The vulnerability stems from a race condition caused by improper locking when the afd.sys driver performs operations on an object. The afd.sys driver is a core component of the Windows networking stack, responsible for handling Winsock Kernel (WSK) operations. The race condition can be triggered locally, meaning an attacker must first gain the ability to execute low-privileged code on the target system—for example, through a separate vulnerability or by having a user account on the machine.
Successful exploitation grants the attacker SYSTEM-level privileges, effectively giving them full control over the affected Windows system. With kernel access, an attacker can disable security software, install persistent backdoors, steal sensitive data, or pivot to other systems on the network. The vulnerability affects all supported versions of Windows, though Microsoft has not specified which builds are impacted.

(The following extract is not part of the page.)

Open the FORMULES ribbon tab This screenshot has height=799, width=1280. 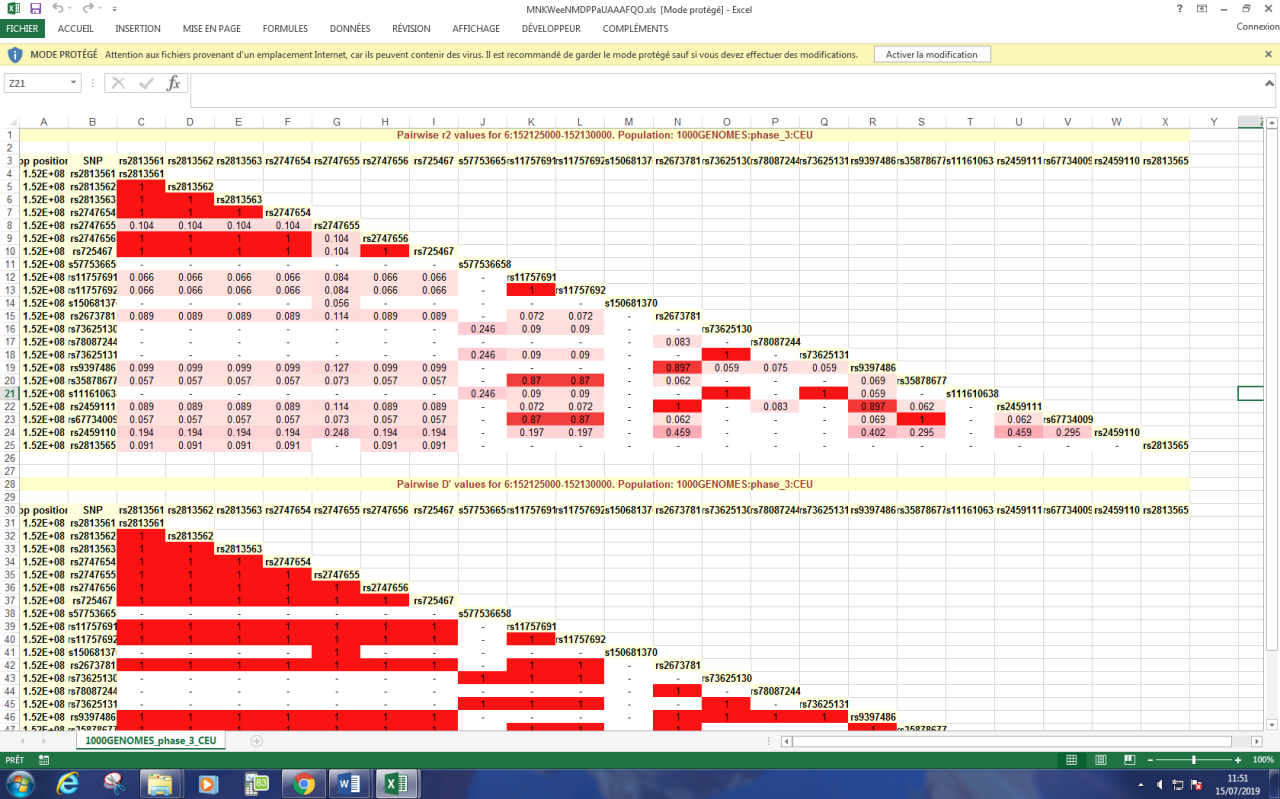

Microsoft has released a security update as part of its April 2026 Patch Tuesday cycle. The update is available through the Microsoft Security Response Center (MSRC) at https://msrc.microsoft.com/update-guide/vulnerability/CVE-2026-32073. Administrators and users are strongly advised to apply the patch immediately, especially on systems where untrusted users have local access, such as in enterprise environments or multi-user servers.
The vulnerability was reported to Microsoft on January 12, 2026, by an anonymous researcher. The coordinated disclosure followed a three-month window, culminating in the public advisory on April 15. No evidence of in-the-wild exploitation has been reported at the time of disclosure, but the detailed advisory and high CVSS score make it a likely target for threat actors seeking to chain it with other exploits.
This vulnerability is part of a broader trend of privilege escalation flaws in Windows kernel drivers. Recent months have seen similar issues in the Windows kernel, including the "MiniPlasma" zero-day exploit that also grants SYSTEM access. Microsoft continues to harden its kernel drivers, but race conditions remain a persistent challenge due to the complexity of concurrent operations in the Windows kernel.
Organizations should prioritize patching CVE-2026-32073, particularly on domain controllers, file servers, and other systems where local privilege escalation could lead to lateral movement or data compromise. As always, maintaining the principle of least privilege and monitoring for unusual kernel-level activity can help mitigate the risk of exploitation.